The walking Dead.

flolacanau

Anselme ne détestait pas son voisin, mais ce n'était pas significatif : Anselme ne détestait personne. Pour autant, il prenait soin d'établir une certaine distance pour contrebalancer cette proximité géographique gênante. Un mur de séparation, même pas porteur. Du vulgaire "placo" qui ne laissait aucun doute sur les goûts musicaux dudit voisin, pas plus que sur ses problèmes gastriques. Fort heureusement, les parois s'avéraient efficaces pour les odeurs.

Le voisin d'Anselme était une sorte de jeune actuel : le pantalon au milieu du cul, la casquette à l'envers, la main en visière en cas d'éclaircie, et son apport au monde était quantifiable en décibels. Un petit con, quoi, comme la plupart, oscillant en musique électronique et rap philosophique du style « wesh, malgré les problèmes, j'ai pas oublié d'où je viens » etc. la partie inexplorée du cerveau était, quant à elle, brouillée par la chicha. À en juger par les fréquents déclenchements du détecteur de fumée, il devait régner un fog londonien mâtiné de Jamaïque dans son studio. Anselme s'imaginait être une sorte de vieux con raté et asocial pour son voisin. Il s'en accommodait avec une certaine fierté, frappait contre la cloison en guise de télécommande de volume, et si cela ne suffisait pas, sortait l'attirail de crise : Boules Quiès et corne de brume.
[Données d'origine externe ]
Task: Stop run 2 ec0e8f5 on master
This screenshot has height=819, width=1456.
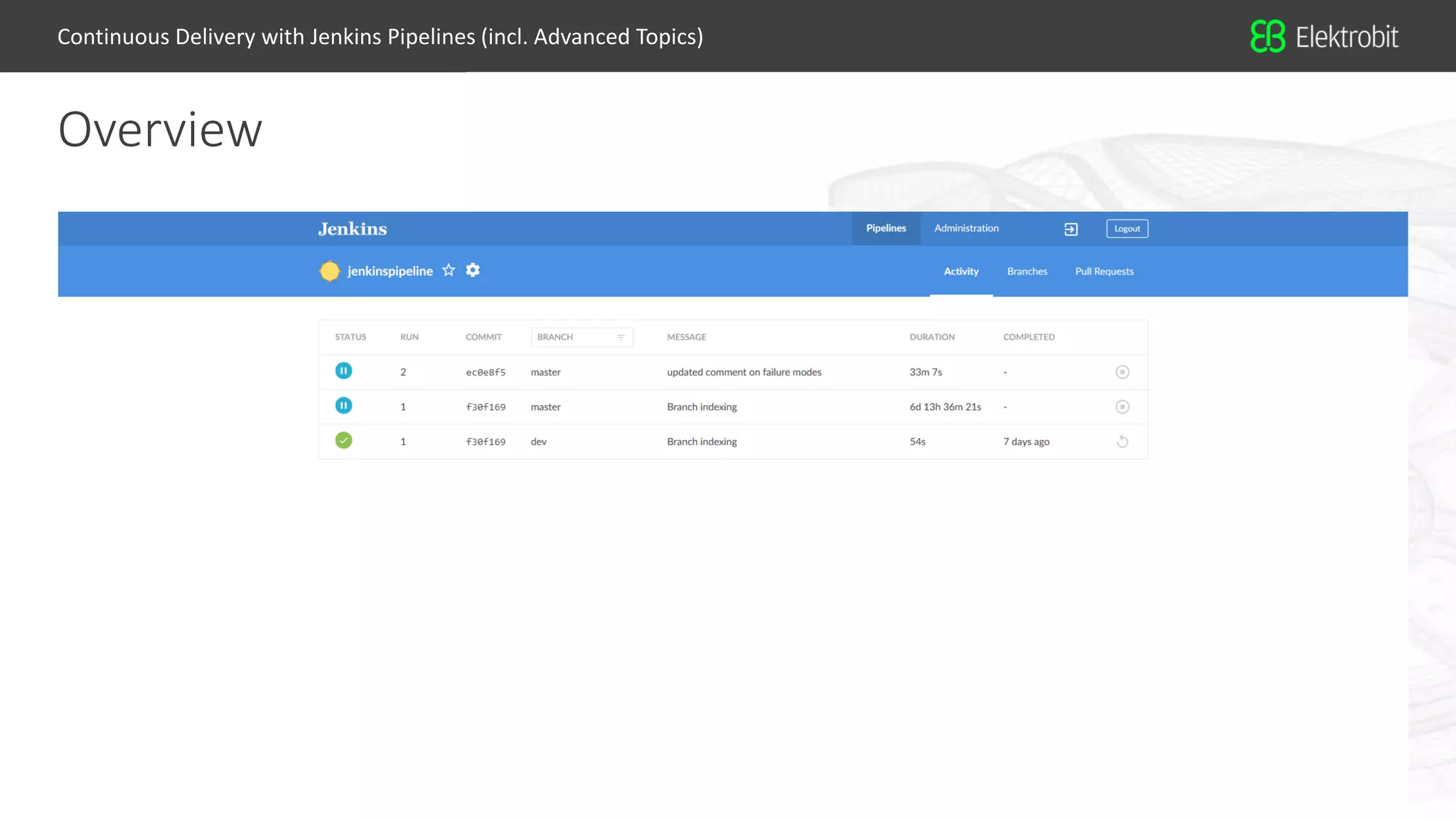Action: tap(1122, 372)
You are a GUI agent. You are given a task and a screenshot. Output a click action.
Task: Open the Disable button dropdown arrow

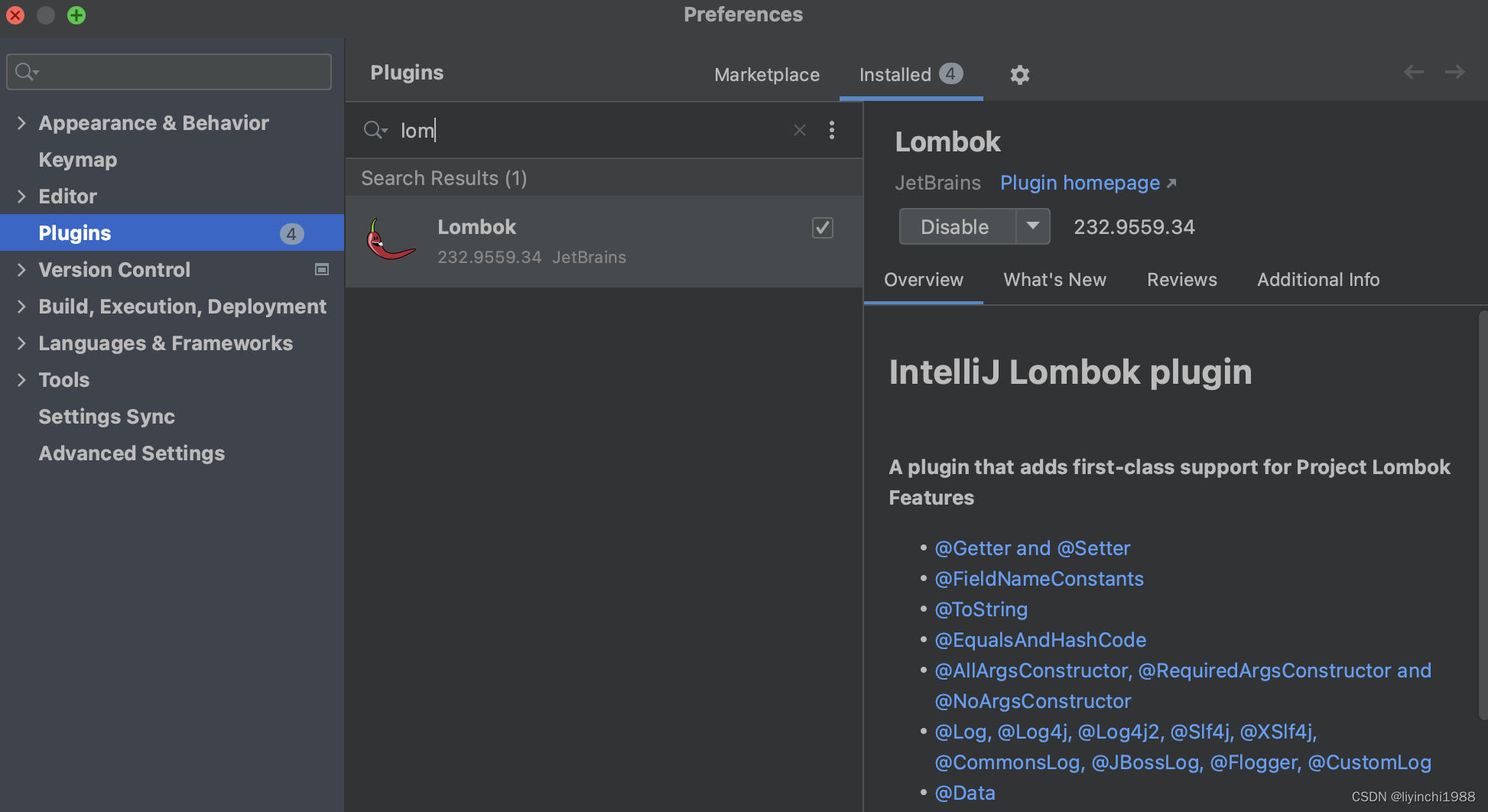point(1034,226)

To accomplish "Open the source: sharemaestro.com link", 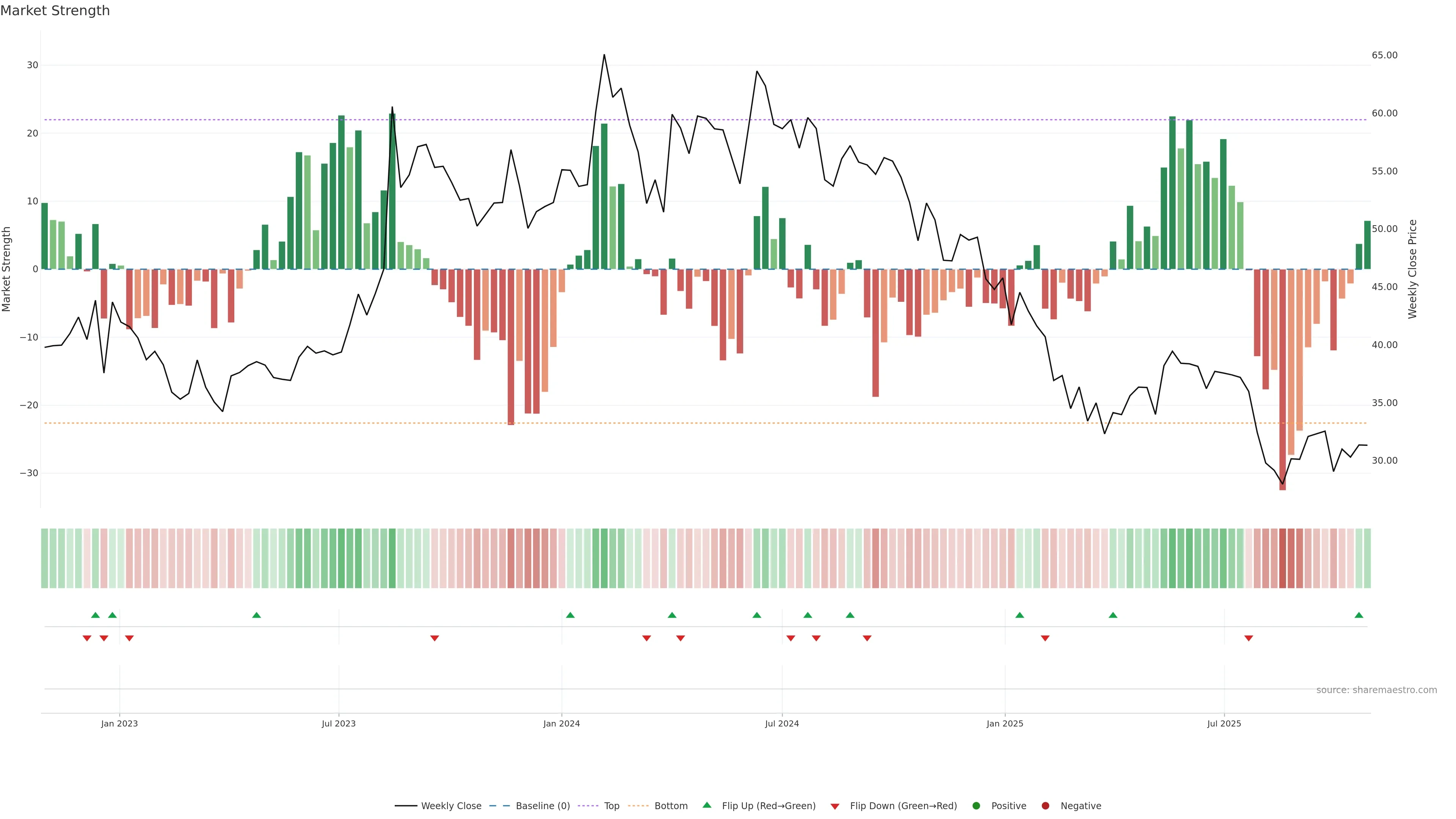I will coord(1376,690).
Il trouvait cela ridicule, mais faire respecter son territoire implique parfois de quitter de sa zone de confort et d'adopter un comportement régressif.

Bon an, mal an, un équilibre s'était établi , où chacun s'étant bien assuré d'être le con de l'autre, se saluait néanmoins brièvement dans le hall sans échanger la moindre considération météorologique. Ils savaient tous deux qu'en cas de crise cardiaque ou de manque de sel, l'autre n'interviendrait pas Anselme ne détestait pas son voisin, donc. Il pestait de temps en temps, et se ravisait, sidéré par la place qu'une personne aussi insignifiante pouvait occuper dans son cerveau. La société misait sur la jeunesse. Lui, n'aurait pas parié un Kopeck dessus. Appartenant à la génération précédente, déjà peu encline au génie, il assistait à la décrépitude du monde par le biais de son écran. La seule solution qui lui apparaissait viable contre la connerie était le repli. Il s'y employait, choisissait des lieux déserts pour se balader, et pouvait passer une semaine entière sans décrocher un mot à l'exception du petit mot à la caissière du supermarché.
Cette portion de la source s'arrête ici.